__WHAT IS BEING ASKED__.
Write out exactly the lines below from the one containing "Given: Open info" to the last, both ends kept, and nothing more; skip all pictures.

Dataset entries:

────────────────────────────────────────

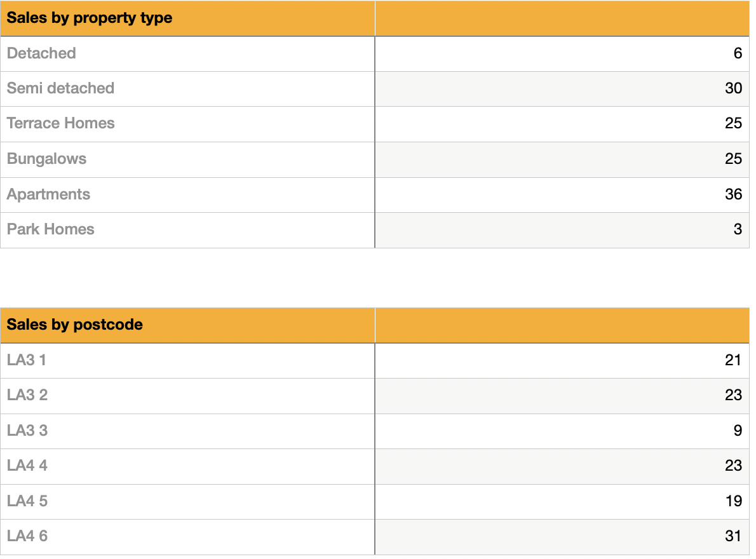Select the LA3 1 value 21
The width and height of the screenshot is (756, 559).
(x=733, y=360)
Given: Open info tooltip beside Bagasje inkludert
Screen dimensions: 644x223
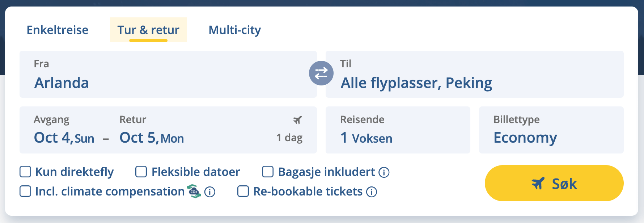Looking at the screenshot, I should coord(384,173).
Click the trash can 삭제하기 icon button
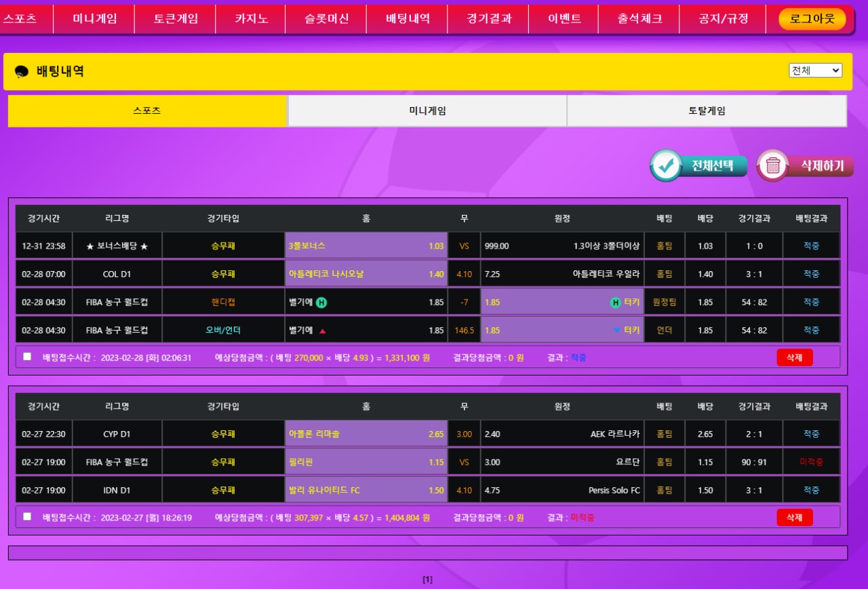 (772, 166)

────────────────────────────────────────

__FINISHED TASK__.
Given: Open info tooltip beside Bagasje inkludert
Screen dimensions: 644x223
Looking at the screenshot, I should coord(384,173).
Click the trash can 삭제하기 icon button
 (772, 166)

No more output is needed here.